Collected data
((
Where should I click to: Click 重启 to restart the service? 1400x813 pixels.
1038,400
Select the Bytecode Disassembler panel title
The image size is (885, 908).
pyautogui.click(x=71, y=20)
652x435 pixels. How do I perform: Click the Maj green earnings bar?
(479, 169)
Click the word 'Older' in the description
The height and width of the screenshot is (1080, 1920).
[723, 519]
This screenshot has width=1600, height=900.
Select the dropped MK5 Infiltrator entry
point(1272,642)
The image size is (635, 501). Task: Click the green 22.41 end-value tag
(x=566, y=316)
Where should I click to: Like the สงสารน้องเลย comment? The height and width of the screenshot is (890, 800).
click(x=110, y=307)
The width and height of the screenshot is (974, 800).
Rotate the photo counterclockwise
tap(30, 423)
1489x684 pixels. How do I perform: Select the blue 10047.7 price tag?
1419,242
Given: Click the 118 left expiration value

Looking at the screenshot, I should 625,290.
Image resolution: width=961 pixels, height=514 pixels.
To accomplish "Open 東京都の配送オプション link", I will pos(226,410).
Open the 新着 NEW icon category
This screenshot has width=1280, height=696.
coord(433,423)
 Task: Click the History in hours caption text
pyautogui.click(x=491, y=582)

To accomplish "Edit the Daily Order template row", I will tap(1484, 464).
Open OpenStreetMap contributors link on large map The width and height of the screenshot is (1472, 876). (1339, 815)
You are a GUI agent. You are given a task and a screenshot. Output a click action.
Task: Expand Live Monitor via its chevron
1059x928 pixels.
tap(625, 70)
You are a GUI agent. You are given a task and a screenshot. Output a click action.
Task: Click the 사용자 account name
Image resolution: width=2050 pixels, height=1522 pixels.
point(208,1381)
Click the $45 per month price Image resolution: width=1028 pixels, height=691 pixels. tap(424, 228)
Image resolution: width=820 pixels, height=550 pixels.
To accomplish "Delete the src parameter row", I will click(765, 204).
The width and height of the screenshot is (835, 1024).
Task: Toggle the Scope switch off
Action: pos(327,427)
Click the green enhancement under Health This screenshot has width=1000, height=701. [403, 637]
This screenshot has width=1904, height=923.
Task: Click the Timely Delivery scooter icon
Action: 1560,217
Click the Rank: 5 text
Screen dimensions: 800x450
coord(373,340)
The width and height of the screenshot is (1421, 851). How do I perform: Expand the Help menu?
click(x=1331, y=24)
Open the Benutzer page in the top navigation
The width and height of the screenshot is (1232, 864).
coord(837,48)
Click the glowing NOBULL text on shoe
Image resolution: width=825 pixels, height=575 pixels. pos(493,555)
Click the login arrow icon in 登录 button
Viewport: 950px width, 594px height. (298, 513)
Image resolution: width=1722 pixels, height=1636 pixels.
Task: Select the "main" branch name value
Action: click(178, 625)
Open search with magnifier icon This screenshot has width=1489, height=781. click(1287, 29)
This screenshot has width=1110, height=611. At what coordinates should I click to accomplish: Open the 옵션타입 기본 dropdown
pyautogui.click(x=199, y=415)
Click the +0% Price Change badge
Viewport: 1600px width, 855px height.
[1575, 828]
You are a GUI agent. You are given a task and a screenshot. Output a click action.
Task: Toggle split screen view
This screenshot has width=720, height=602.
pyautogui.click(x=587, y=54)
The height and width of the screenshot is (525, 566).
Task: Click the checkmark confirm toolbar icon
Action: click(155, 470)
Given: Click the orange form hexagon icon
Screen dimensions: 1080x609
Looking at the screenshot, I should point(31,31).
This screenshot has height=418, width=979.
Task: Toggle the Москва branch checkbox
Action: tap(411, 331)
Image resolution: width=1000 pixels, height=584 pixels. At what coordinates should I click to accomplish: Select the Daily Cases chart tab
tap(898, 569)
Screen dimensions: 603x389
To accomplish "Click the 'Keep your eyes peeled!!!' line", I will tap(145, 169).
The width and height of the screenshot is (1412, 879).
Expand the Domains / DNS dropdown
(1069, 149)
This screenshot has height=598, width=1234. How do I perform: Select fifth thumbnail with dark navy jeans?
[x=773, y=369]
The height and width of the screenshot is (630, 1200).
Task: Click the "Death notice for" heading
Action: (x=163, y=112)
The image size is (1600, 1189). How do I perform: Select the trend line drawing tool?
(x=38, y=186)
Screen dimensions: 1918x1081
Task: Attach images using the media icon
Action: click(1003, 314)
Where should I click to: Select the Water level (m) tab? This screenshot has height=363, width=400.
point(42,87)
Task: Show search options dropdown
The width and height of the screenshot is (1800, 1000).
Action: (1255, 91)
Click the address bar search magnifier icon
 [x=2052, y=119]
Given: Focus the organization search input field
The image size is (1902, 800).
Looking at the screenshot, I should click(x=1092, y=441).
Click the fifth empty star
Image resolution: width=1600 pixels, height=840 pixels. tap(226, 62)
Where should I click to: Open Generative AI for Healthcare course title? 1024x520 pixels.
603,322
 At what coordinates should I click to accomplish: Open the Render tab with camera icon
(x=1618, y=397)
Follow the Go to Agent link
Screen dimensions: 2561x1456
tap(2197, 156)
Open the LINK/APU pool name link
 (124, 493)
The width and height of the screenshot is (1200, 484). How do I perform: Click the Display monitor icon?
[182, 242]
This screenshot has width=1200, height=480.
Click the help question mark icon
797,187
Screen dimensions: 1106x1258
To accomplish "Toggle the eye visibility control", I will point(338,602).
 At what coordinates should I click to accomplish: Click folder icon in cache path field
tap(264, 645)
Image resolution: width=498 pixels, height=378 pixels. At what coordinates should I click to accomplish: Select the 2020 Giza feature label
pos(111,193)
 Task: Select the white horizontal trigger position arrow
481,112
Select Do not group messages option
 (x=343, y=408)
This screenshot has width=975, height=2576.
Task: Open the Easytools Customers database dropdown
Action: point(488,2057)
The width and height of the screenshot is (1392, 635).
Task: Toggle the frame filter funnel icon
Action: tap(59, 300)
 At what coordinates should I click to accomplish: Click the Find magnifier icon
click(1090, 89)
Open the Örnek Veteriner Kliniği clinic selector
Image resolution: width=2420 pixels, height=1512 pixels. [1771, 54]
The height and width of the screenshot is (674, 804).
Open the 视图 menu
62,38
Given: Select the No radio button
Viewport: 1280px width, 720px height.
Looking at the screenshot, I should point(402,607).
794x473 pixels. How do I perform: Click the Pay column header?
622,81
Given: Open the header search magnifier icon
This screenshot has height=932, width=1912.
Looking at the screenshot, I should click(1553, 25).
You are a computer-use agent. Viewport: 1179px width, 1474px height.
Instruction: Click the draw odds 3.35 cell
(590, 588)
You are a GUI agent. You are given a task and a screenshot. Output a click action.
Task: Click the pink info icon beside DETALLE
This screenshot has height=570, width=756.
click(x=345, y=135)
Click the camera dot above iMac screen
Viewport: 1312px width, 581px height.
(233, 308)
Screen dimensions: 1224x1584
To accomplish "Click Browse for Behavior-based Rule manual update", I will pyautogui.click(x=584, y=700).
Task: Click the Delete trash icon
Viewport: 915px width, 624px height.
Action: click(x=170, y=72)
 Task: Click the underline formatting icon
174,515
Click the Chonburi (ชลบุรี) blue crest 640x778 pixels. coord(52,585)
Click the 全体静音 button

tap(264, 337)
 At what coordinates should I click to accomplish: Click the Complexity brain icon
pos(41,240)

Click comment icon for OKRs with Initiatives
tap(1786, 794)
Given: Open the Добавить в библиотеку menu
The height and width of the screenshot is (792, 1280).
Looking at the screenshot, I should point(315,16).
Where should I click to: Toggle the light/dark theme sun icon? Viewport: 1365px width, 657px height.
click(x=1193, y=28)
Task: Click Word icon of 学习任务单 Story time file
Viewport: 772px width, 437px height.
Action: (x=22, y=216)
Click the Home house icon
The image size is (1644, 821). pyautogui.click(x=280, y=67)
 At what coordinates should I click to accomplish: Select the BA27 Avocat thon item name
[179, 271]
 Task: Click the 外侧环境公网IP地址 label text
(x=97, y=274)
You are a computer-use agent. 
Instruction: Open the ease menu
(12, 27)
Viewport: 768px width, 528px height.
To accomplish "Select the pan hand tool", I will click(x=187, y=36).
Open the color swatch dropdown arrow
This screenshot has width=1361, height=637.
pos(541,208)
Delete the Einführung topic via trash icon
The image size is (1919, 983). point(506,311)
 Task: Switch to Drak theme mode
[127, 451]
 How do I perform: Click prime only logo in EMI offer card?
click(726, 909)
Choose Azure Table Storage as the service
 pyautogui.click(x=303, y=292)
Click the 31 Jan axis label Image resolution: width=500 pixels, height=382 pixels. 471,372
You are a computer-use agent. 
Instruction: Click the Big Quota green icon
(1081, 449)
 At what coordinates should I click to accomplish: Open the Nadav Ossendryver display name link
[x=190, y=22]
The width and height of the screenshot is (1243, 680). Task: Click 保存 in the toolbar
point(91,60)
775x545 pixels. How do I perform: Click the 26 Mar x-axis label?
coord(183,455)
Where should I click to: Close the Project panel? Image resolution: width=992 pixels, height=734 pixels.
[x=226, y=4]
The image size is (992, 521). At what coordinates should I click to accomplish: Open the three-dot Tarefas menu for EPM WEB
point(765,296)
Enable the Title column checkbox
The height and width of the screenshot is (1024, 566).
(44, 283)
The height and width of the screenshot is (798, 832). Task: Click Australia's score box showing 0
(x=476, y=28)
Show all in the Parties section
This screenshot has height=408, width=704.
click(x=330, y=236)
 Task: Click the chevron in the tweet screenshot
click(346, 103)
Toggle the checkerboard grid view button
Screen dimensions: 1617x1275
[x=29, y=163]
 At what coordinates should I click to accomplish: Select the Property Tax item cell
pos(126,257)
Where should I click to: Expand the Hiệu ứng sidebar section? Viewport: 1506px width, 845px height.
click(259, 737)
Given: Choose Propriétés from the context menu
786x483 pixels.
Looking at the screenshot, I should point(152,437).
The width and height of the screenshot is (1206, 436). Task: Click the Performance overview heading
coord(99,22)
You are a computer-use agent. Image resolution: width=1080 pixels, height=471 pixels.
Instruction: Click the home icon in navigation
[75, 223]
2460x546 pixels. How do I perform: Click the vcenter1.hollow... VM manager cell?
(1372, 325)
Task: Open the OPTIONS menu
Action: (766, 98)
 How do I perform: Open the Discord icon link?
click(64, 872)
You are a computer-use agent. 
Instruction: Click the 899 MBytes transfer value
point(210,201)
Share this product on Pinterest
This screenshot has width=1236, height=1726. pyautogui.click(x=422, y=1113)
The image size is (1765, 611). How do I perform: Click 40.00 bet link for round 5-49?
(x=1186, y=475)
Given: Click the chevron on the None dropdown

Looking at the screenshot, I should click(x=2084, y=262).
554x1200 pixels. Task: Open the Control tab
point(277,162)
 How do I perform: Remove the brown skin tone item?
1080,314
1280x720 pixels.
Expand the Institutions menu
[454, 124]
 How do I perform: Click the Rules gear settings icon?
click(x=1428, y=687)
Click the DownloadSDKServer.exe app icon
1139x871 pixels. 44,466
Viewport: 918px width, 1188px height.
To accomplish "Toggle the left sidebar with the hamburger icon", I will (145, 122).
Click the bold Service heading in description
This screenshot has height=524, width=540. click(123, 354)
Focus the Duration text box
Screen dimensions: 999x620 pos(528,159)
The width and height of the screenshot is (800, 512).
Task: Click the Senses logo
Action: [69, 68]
))
● The task
Through the last line of the entries above, beginning at the line containing "Expand the Institutions menu", transcribe each line exactly, both ends included and nothing more.

● Answer space
Expand the Institutions menu
[454, 124]
 How do I perform: Click the Rules gear settings icon?
click(x=1428, y=687)
Click the DownloadSDKServer.exe app icon
1139x871 pixels. 44,466
Viewport: 918px width, 1188px height.
To accomplish "Toggle the left sidebar with the hamburger icon", I will (145, 122).
Click the bold Service heading in description
This screenshot has height=524, width=540. click(123, 354)
Focus the Duration text box
Screen dimensions: 999x620 pos(528,159)
The width and height of the screenshot is (800, 512).
Task: Click the Senses logo
Action: [69, 68]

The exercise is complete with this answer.